Okay, world. I may not be the most attentive person when it comes to minding the puppy in our house. It’s true, I was in the room “watching” Farley when he chewed up one of Sarah’s AllBirds.
Okay, yes, it’s true, I ignored Farley’s insistent whacking at the “I Need to Go Out” bells that hang from our back door, and only looked up when I heard the steady flow of puppy pee on our family room carpet.
All right, I was outside keeping an eye on him when he slipped behind the azalea to “do his business” in private. Okay, okay, I know, I should have kept him from eating a branch off the azalea and then taking a few nibbles from that “business” he had just produced. I get it, I’m not really fit to dog sit.
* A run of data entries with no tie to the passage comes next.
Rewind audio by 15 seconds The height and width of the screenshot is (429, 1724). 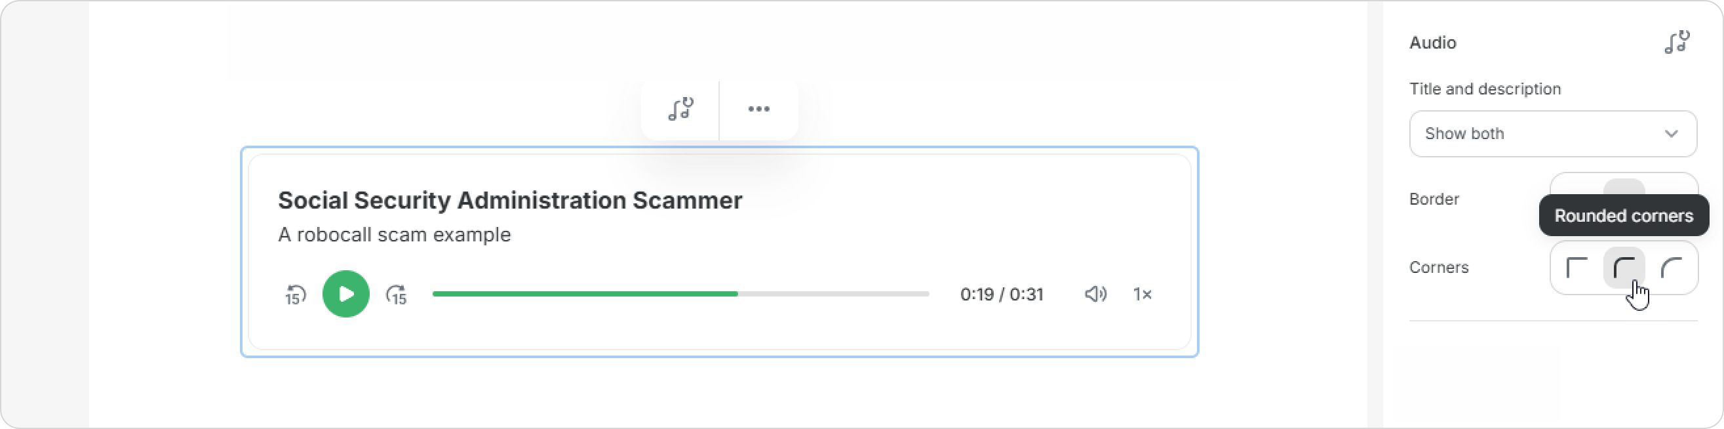295,294
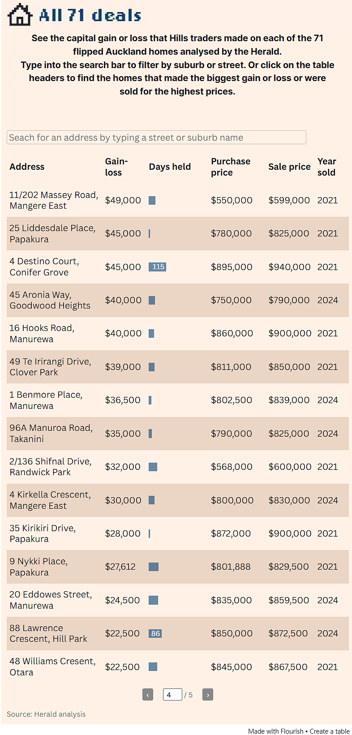Go to next page with right arrow
Screen dimensions: 352x735
(208, 695)
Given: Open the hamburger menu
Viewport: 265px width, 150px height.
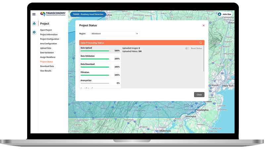Looking at the screenshot, I should coord(34,14).
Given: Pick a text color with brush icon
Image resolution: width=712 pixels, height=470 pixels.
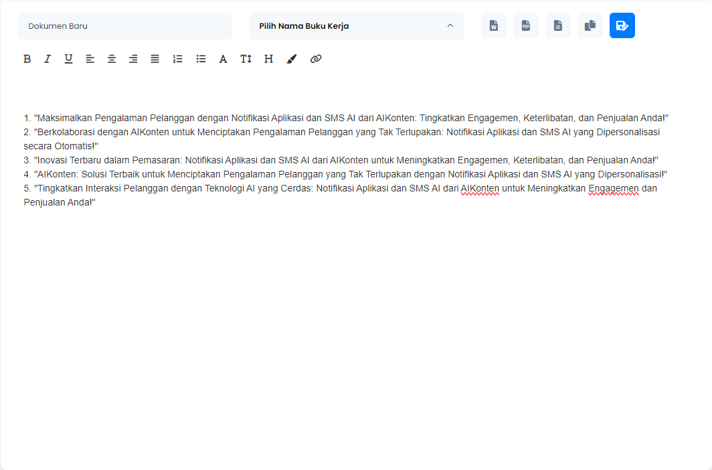Looking at the screenshot, I should pos(291,59).
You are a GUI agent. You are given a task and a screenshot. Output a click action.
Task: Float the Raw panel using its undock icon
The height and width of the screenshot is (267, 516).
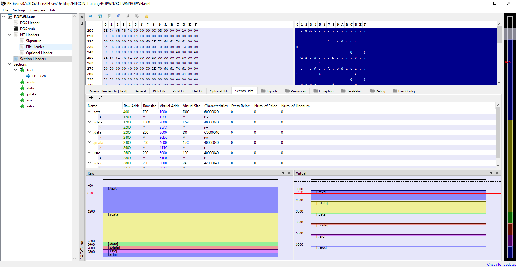283,173
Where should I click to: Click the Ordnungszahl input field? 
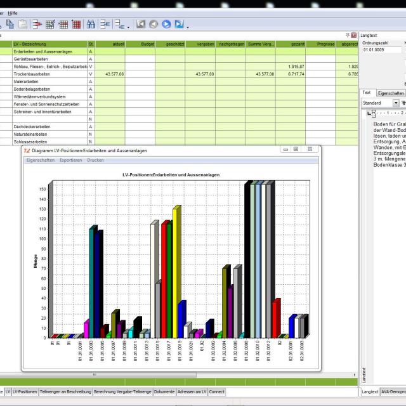(381, 49)
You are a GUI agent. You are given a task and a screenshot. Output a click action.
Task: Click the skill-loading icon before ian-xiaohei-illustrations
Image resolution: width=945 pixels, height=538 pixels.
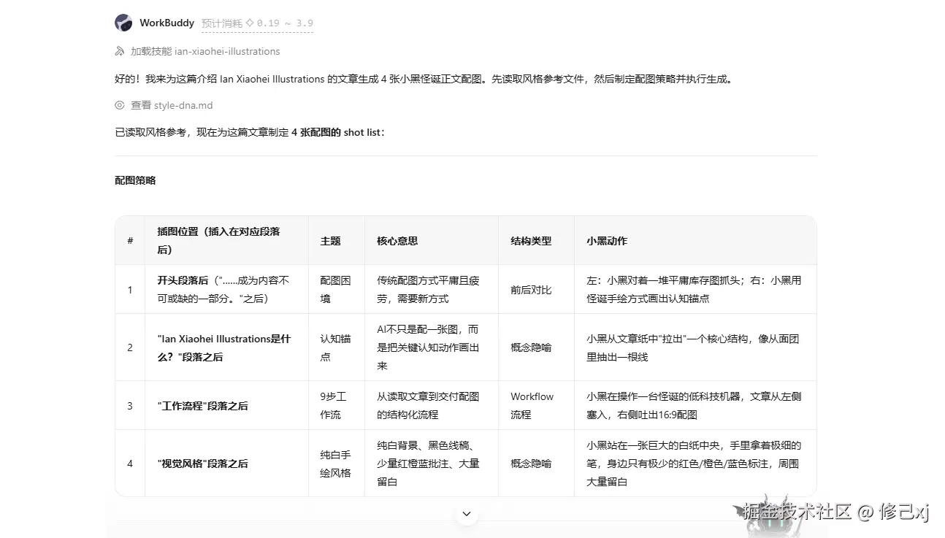click(x=120, y=51)
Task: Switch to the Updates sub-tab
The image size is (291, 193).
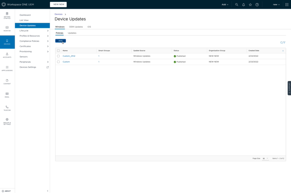Action: point(72,33)
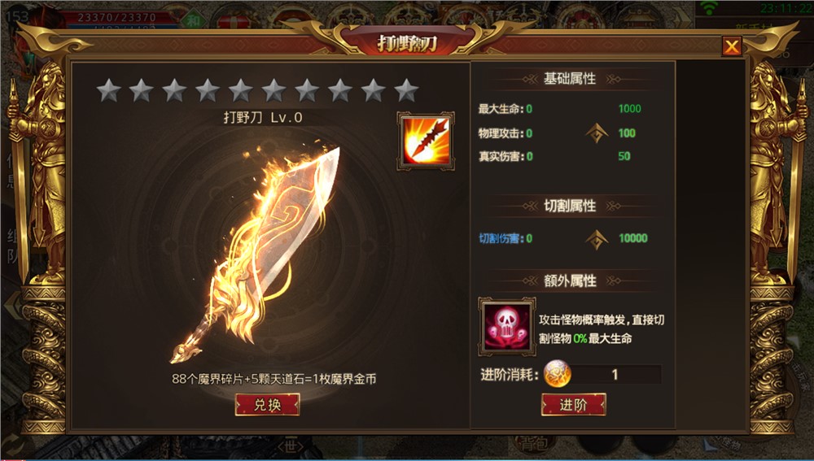
Task: Click the fifth star in the row
Action: (241, 91)
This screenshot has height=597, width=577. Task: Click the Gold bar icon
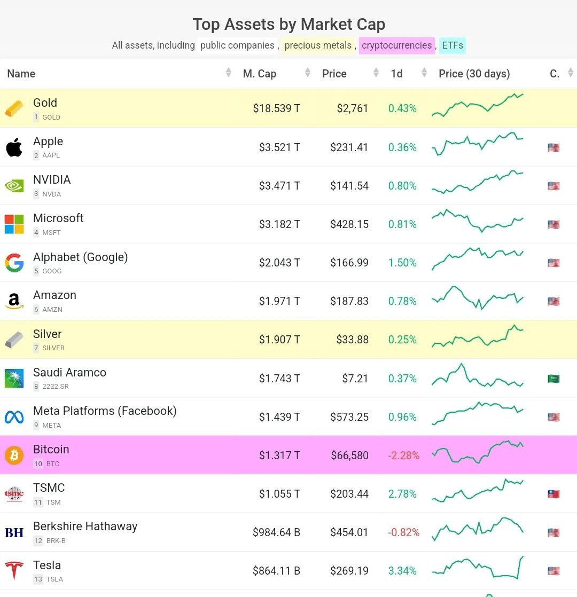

But here’s the thing. Today I showed tremendous alertness, speed, and dexterity as I raced into the dining room, dove under the table, and with the dexterity of a surgeon, extracted the Notorious RBG doll that Sarah got for Christmas this year from the jaws of our mischievous and apparently Alt-Right puppy this afternoon.
On the off chance that it is some kind of voodoo doll, I have to apologize to Justice Ginsburg. The trip from the couch to the floor inside the mouth of a lumbering and perpetually hungry puppy must have been harrowing. But you seem to be fine. The lace on your collar seems unharmed, and your hair is still pulled back into its perfect bun. I sincerely apologize.
And to you America, I say, “You’re welcome.”